> [Task instructions] The answer must consist of each line below that holds the word "テレビ台", copied as it stands.

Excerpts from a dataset
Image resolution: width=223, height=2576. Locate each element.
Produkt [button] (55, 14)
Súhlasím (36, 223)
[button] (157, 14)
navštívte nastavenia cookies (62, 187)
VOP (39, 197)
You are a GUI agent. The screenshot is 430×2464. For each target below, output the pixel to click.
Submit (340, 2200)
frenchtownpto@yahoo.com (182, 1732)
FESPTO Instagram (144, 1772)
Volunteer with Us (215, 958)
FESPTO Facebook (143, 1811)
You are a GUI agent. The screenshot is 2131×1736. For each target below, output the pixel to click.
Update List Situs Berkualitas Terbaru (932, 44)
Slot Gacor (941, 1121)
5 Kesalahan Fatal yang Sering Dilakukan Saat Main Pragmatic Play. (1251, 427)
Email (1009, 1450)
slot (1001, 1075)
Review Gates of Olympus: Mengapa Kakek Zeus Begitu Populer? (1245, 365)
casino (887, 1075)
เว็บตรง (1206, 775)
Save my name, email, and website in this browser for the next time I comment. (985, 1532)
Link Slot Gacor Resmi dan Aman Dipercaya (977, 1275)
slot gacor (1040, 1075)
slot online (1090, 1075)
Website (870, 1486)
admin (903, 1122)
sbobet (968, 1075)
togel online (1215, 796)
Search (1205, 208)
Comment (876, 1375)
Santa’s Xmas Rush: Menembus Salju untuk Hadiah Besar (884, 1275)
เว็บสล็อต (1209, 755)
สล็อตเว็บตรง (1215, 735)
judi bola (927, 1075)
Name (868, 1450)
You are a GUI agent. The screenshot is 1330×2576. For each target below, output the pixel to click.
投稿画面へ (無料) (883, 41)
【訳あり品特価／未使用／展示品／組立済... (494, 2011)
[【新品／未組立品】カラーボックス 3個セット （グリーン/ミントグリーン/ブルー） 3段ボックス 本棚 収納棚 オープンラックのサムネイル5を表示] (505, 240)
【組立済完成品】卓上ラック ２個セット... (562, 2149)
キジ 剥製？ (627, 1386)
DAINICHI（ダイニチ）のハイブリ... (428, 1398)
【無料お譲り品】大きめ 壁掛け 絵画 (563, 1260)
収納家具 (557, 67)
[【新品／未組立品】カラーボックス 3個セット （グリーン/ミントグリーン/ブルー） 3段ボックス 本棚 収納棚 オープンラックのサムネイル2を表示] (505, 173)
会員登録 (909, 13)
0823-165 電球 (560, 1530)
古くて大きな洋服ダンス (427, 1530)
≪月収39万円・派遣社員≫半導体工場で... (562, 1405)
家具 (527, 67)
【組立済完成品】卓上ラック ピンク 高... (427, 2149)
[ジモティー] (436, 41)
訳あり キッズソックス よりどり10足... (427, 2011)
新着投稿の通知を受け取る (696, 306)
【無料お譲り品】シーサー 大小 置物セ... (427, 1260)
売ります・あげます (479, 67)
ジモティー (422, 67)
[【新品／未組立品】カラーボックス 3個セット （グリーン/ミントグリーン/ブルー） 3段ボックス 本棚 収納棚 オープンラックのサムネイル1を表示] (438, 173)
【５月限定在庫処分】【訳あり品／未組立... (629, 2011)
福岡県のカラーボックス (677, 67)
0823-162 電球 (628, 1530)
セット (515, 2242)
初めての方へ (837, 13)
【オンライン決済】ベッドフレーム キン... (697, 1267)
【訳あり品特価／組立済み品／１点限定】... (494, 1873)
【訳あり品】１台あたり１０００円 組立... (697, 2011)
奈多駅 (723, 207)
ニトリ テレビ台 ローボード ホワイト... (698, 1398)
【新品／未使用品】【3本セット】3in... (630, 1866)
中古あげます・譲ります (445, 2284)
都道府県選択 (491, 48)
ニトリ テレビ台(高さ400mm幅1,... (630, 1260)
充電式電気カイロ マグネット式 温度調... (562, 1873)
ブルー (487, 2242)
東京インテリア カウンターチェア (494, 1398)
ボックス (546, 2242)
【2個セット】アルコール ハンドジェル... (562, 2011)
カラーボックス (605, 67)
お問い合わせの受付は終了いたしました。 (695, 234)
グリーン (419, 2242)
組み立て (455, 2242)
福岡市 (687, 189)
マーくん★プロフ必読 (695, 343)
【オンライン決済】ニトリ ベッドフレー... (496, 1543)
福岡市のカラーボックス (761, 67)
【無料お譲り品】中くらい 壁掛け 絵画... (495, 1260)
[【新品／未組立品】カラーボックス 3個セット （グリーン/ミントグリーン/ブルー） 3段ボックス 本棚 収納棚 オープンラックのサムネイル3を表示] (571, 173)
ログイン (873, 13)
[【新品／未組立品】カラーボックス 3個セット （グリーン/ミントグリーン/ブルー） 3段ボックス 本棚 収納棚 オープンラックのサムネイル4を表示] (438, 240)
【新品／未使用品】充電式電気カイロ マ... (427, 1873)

> [Your response]
ニトリ テレビ台 ローボード ホワイト... (698, 1398)
ニトリ テレビ台(高さ400mm幅1,... (630, 1260)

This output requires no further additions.